### WORK ITEM
Output each record exactly. Leave none out.

Recorded data:
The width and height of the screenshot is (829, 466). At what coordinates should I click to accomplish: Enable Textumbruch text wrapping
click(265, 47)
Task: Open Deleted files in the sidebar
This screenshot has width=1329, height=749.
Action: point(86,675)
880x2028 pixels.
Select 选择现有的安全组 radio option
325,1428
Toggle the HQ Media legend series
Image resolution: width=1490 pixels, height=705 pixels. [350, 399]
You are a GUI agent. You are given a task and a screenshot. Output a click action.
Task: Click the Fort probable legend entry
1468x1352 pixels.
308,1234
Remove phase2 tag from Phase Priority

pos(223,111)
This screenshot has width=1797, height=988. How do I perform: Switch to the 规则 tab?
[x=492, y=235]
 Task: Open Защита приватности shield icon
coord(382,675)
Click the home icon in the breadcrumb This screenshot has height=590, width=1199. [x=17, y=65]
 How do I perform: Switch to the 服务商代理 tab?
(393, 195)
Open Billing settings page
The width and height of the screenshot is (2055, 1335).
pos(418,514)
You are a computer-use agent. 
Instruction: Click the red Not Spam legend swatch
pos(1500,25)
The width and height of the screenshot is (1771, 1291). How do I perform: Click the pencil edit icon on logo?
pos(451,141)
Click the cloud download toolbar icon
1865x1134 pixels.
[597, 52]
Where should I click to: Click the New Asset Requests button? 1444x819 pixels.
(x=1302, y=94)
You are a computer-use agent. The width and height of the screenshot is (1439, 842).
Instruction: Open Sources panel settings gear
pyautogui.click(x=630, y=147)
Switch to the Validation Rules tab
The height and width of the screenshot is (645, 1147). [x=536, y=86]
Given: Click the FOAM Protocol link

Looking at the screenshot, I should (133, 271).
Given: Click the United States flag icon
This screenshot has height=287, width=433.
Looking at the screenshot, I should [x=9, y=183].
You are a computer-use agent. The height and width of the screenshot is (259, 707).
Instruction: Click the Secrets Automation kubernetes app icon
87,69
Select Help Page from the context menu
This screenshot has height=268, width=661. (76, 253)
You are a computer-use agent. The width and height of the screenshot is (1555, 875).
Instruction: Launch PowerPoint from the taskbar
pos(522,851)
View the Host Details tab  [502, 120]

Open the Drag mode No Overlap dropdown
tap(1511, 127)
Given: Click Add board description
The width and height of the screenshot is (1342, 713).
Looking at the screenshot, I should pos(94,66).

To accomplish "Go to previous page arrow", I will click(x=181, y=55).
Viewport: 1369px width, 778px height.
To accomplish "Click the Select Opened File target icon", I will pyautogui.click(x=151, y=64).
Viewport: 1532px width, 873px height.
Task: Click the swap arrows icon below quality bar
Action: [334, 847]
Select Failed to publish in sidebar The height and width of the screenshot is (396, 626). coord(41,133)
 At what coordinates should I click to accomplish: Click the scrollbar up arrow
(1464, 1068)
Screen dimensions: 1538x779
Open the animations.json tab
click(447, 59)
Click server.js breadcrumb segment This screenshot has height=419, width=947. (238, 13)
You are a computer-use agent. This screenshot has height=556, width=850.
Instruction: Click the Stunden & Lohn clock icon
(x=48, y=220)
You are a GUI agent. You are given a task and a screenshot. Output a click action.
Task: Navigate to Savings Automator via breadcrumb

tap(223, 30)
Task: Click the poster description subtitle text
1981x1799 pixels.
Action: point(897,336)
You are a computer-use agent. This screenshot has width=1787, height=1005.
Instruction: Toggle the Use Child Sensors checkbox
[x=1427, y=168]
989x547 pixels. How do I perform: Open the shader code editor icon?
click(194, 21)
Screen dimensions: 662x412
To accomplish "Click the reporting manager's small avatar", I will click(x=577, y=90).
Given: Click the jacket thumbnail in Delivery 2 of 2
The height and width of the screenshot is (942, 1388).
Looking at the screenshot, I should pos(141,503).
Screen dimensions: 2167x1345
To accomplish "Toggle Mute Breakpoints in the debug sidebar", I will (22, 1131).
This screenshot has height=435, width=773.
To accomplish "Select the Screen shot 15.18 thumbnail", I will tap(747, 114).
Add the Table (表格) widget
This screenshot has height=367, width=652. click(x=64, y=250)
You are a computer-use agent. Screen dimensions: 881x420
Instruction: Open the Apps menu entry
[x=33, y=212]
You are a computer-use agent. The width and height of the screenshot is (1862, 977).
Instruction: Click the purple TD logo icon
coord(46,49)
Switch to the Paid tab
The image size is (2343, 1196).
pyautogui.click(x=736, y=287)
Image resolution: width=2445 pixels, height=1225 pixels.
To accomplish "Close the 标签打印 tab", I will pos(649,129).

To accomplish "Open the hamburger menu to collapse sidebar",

### OUTPUT FOR THIS TASK
The width and height of the screenshot is (829, 466). At what coordinates should I click to accomplish: Enable Textumbruch text wrapping
click(265, 47)
Task: Open Deleted files in the sidebar
This screenshot has width=1329, height=749.
Action: point(86,675)
880x2028 pixels.
Select 选择现有的安全组 radio option
325,1428
Toggle the HQ Media legend series
Image resolution: width=1490 pixels, height=705 pixels. [350, 399]
You are a GUI agent. You are given a task and a screenshot. Output a click action.
Task: Click the Fort probable legend entry
1468x1352 pixels.
308,1234
Remove phase2 tag from Phase Priority

pos(223,111)
This screenshot has width=1797, height=988. How do I perform: Switch to the 规则 tab?
[x=492, y=235]
 Task: Open Защита приватности shield icon
coord(382,675)
Click the home icon in the breadcrumb This screenshot has height=590, width=1199. [x=17, y=65]
 How do I perform: Switch to the 服务商代理 tab?
(393, 195)
Open Billing settings page
The width and height of the screenshot is (2055, 1335).
pos(418,514)
You are a computer-use agent. 
Instruction: Click the red Not Spam legend swatch
pos(1500,25)
The width and height of the screenshot is (1771, 1291). How do I perform: Click the pencil edit icon on logo?
pos(451,141)
Click the cloud download toolbar icon
1865x1134 pixels.
[597, 52]
Where should I click to: Click the New Asset Requests button? 1444x819 pixels.
(x=1302, y=94)
You are a computer-use agent. The width and height of the screenshot is (1439, 842).
Instruction: Open Sources panel settings gear
pyautogui.click(x=630, y=147)
Switch to the Validation Rules tab
The height and width of the screenshot is (645, 1147). [x=536, y=86]
Given: Click the FOAM Protocol link

Looking at the screenshot, I should (133, 271).
Given: Click the United States flag icon
This screenshot has height=287, width=433.
Looking at the screenshot, I should [x=9, y=183].
You are a computer-use agent. The height and width of the screenshot is (259, 707).
Instruction: Click the Secrets Automation kubernetes app icon
87,69
Select Help Page from the context menu
This screenshot has height=268, width=661. (76, 253)
You are a computer-use agent. The width and height of the screenshot is (1555, 875).
Instruction: Launch PowerPoint from the taskbar
pos(522,851)
View the Host Details tab  [502, 120]

Open the Drag mode No Overlap dropdown
tap(1511, 127)
Given: Click Add board description
The width and height of the screenshot is (1342, 713).
Looking at the screenshot, I should pos(94,66).

To accomplish "Go to previous page arrow", I will click(x=181, y=55).
Viewport: 1369px width, 778px height.
To accomplish "Click the Select Opened File target icon", I will pyautogui.click(x=151, y=64).
Viewport: 1532px width, 873px height.
Task: Click the swap arrows icon below quality bar
Action: [334, 847]
Select Failed to publish in sidebar The height and width of the screenshot is (396, 626). coord(41,133)
 At what coordinates should I click to accomplish: Click the scrollbar up arrow
(1464, 1068)
Screen dimensions: 1538x779
Open the animations.json tab
click(447, 59)
Click server.js breadcrumb segment This screenshot has height=419, width=947. (238, 13)
You are a computer-use agent. This screenshot has height=556, width=850.
Instruction: Click the Stunden & Lohn clock icon
(x=48, y=220)
You are a GUI agent. You are given a task and a screenshot. Output a click action.
Task: Navigate to Savings Automator via breadcrumb

tap(223, 30)
Task: Click the poster description subtitle text
1981x1799 pixels.
Action: point(897,336)
You are a computer-use agent. This screenshot has width=1787, height=1005.
Instruction: Toggle the Use Child Sensors checkbox
[x=1427, y=168]
989x547 pixels. How do I perform: Open the shader code editor icon?
click(194, 21)
Screen dimensions: 662x412
To accomplish "Click the reporting manager's small avatar", I will click(x=577, y=90).
Given: Click the jacket thumbnail in Delivery 2 of 2
The height and width of the screenshot is (942, 1388).
Looking at the screenshot, I should pos(141,503).
Screen dimensions: 2167x1345
To accomplish "Toggle Mute Breakpoints in the debug sidebar", I will (22, 1131).
This screenshot has height=435, width=773.
To accomplish "Select the Screen shot 15.18 thumbnail", I will tap(747, 114).
Add the Table (表格) widget
This screenshot has height=367, width=652. click(x=64, y=250)
You are a computer-use agent. Screen dimensions: 881x420
Instruction: Open the Apps menu entry
[x=33, y=212]
You are a computer-use agent. The width and height of the screenshot is (1862, 977).
Instruction: Click the purple TD logo icon
coord(46,49)
Switch to the Paid tab
The image size is (2343, 1196).
pyautogui.click(x=736, y=287)
Image resolution: width=2445 pixels, height=1225 pixels.
To accomplish "Close the 标签打印 tab", I will pos(649,129).

To accomplish "Open the hamburger menu to collapse sidebar",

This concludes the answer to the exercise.